This month it’s Sankar Reddy’s turn to host T-SQL Tuesday. I wish him luck! I know I had a blast last month. This month we’re busting SQL Server misconceptions wherever we find them.
So today I want to explain something about the practice of updating statistics as a technique to improve or maintain performance. It works and it works well, but often not for the reasons you think and I’m going to explain a simpler equivalent technique.
So you’ve been given the job of finding out why a particular stored procedure is performing poorly. It’s a complicated query plan and one of the first things you notice is that there’s hundreds of thousands of rows coming out of a particular table. After looking closer you figure out that the estimated number of rows is only supposed to be around thirty!
Remember that estimated row counts are based on what the database knows about the data and that info is stored in objects called statistics. As the table grows, these statistics can get out of date. So you try:
UPDATE STATISTICS dbo.MyTable WITH FULLSCAN
which solves the problem. (Good job, take a bow!)
Why It Works
Statistics are used to get an idea of how data is distributed. Based on the data distribution, SQL Server can make better choices on how it chooses query plans. If tables change and stats are out of date, the chosen query plans can be less than optimal. And bad plans have a bad habit of performing orders of magnitude worse than optimal plans.
Why It Really Works
I’ve found that out-of-date statistics can be responsible for bad query plans. But more frequently, I see that the parameter values that are used to compile the plan have just as big an effect.
SQL Server doesn’t just use statistics to estimate the number of rows it’s going to retrieve from a table. It also uses variable values and constants found in the query. And in the case of variables, it always uses the first variable values that it sees when the query gets compiled.
So for example, If I’m looking up a person in the phonebook by last name. The number of people I find is going to depend on whether that last name is common like “Martin” or unique like “Jingleheimer-Schmidt”. Based on the search argument, different plans can get picked which affects database performance.
So even if statistics are already up to date, the act of calling UPDATE STATISTICS can still have an effect.
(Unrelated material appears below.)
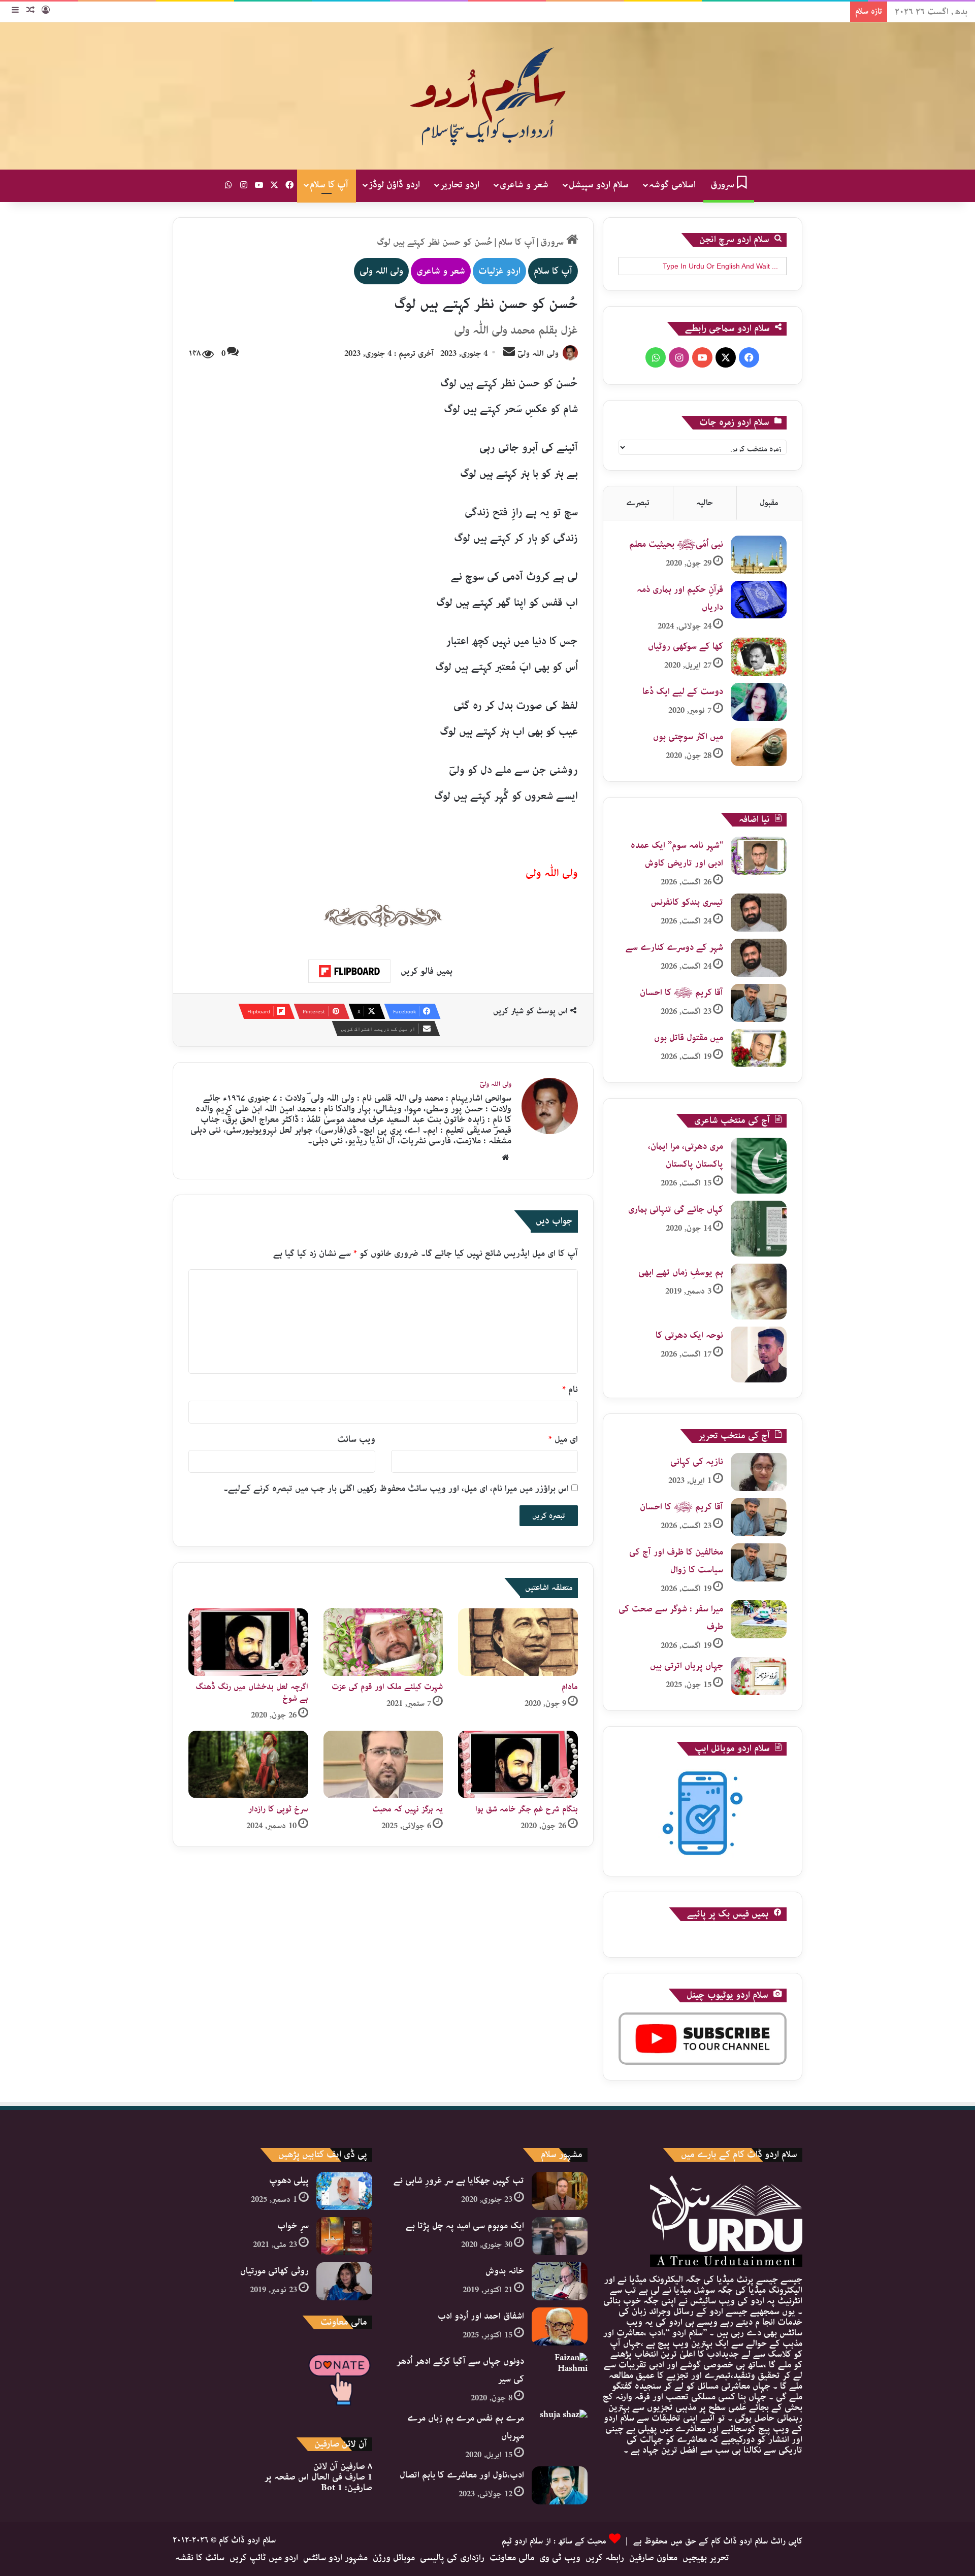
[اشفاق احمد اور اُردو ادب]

When you update statistics on a table, SQL Server throws out all the query plans that depend on that table (but see comments). And that query gets recompiled with the next parameter values that come along. And these may be different than the original values.
It’s the equivalent of a giving SQL Server a good thumping, or jolt.
So if you’re getting ahead of me, you can see that updating stats won’t always work, but I’ve seen others use it as part of a trial-and-error approach to query tuning. So that when it works sometimes, it becomes part of your mental toolbelt of tricks to try.
Alternative Technique 1
So you’ve used STATS_DATE and you know that statistics are up to date and you want to give SQL Server the same “thump” to build a new query plan without updating stats. You can use:
Or even more targeted:
DBCC FREEPROCCACHE (plan_handle)
But I would only recommend this for acute performance problems, it by no means addresses the root cause.
Alternative Technique 2
If you decide that SQL Server needs help in picking its plan consistently you can use something more permanent. Use query hints like
- OPTIMIZE FOR UNKNOWN,
- OPTIMIZE FOR @LastName = “Martin”
- USE PLAN …
But this means you’re telling SQL Server you know better than it does. So make sure you understand every nook and cranny of your tables’ data distribution and query plans.
The misconception is that STATISTICS has a greater effect on query performance than it actually does. The query plans that SQL Server chooses depend on both statistics and compiled parameter values.
Try to get away from a trial-and-error method of query tuning. Learn how to look at the following before making a plan:
- Find the query plan handle and query plan for a poor performing query.
- Estimated row counts vs. Actual row counts
- What parameter values were used to compile a query plan.
- When statistics were last udpated for a particular index.
- The data distribution (histogram) of statistics.